=== OBJECTIVE A ===
Rewrite the rows from their first line through the line containing "pyautogui.click(x=22, y=150)", swapping "checkbox" for "check box" and leaving everything else unchanged.

1. A double metal-carbon nanotube hybrid catalyst comprising at least two of transition metals selected from a group consisting of Mn, Fe, Co, Ni, Cu, Mo, Tc, Ru, Rh, Pd, Ag, Re, Os, Ir and Pt which are distributed in the catalyst.
2. A method for preparation of a double metal-carbon nanotube hybrid catalyst, comprising:
adding nitrogen doped carbon nanotube (NDCNT) to a polyol solution to prepare a carbon nanotube solution;
adding at least two of transition metal salts as well as sodium borohydride (NaBH4) to the prepared carbon nanotube solution to return the carbon nanotube by reduction thereof; and
thermally treating the reduced carbon nanotube under hydrogen atmosphere after vacuum drying the same, so as to form the double metal-carbon nanotube hybrid catalyst.

=== ROWS ===
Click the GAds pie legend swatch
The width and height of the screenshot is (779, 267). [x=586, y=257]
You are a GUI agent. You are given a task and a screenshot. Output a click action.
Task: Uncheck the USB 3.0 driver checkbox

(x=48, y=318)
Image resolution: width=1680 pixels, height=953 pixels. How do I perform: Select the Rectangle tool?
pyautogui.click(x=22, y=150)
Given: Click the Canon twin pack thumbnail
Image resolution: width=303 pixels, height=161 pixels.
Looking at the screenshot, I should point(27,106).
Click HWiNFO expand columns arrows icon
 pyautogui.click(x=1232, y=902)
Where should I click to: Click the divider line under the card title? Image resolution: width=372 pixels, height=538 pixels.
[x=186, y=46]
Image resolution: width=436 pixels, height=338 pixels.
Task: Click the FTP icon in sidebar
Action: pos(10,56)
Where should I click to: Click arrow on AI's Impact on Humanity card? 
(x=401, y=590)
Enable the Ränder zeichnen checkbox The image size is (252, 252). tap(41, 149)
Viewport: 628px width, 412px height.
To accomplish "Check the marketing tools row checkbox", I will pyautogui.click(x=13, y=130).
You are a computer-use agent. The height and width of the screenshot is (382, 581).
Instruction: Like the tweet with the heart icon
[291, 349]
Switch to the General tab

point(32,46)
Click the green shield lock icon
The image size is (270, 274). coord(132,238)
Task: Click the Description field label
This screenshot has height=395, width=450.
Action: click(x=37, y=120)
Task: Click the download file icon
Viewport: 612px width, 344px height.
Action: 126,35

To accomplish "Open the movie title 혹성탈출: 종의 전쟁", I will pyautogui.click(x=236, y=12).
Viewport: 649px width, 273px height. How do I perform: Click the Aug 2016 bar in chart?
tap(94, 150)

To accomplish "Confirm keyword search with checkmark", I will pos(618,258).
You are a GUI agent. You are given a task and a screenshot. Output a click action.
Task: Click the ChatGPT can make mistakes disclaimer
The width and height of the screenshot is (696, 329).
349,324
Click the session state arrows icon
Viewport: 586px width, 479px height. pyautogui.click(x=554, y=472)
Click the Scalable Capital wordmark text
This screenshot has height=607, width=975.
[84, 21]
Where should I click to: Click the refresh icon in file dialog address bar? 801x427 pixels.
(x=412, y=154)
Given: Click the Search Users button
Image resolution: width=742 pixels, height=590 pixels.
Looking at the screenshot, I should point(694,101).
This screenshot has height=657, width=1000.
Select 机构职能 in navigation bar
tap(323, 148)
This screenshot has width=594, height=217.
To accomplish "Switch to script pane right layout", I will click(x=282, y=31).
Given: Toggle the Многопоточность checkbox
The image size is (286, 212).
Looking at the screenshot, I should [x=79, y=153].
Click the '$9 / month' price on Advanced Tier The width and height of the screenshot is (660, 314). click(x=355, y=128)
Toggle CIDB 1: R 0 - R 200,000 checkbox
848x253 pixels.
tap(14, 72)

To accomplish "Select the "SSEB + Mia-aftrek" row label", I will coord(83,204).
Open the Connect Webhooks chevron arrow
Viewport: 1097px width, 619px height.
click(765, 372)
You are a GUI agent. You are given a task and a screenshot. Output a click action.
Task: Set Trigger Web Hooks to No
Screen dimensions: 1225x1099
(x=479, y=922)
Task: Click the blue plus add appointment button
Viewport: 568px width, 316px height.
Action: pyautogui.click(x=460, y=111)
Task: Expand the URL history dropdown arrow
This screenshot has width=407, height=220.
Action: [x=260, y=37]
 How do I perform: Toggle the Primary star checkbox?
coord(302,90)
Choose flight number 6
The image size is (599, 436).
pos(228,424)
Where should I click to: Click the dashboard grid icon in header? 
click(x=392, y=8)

=== OBJECTIVE B ===
Reproduce word for word the part of the catalyst claims that opens with the words "1. A double" and closes with "in the catalyst.".

=== RIGHT ANSWER A ===
Click the GAds pie legend swatch
The width and height of the screenshot is (779, 267). [x=586, y=257]
You are a GUI agent. You are given a task and a screenshot. Output a click action.
Task: Uncheck the USB 3.0 driver check box

(x=48, y=318)
Image resolution: width=1680 pixels, height=953 pixels. How do I perform: Select the Rectangle tool?
pyautogui.click(x=22, y=150)

=== RIGHT ANSWER B ===
1. A double metal-carbon nanotube hybrid catalyst comprising at least two of transition metals selected from a group consisting of Mn, Fe, Co, Ni, Cu, Mo, Tc, Ru, Rh, Pd, Ag, Re, Os, Ir and Pt which are distributed in the catalyst.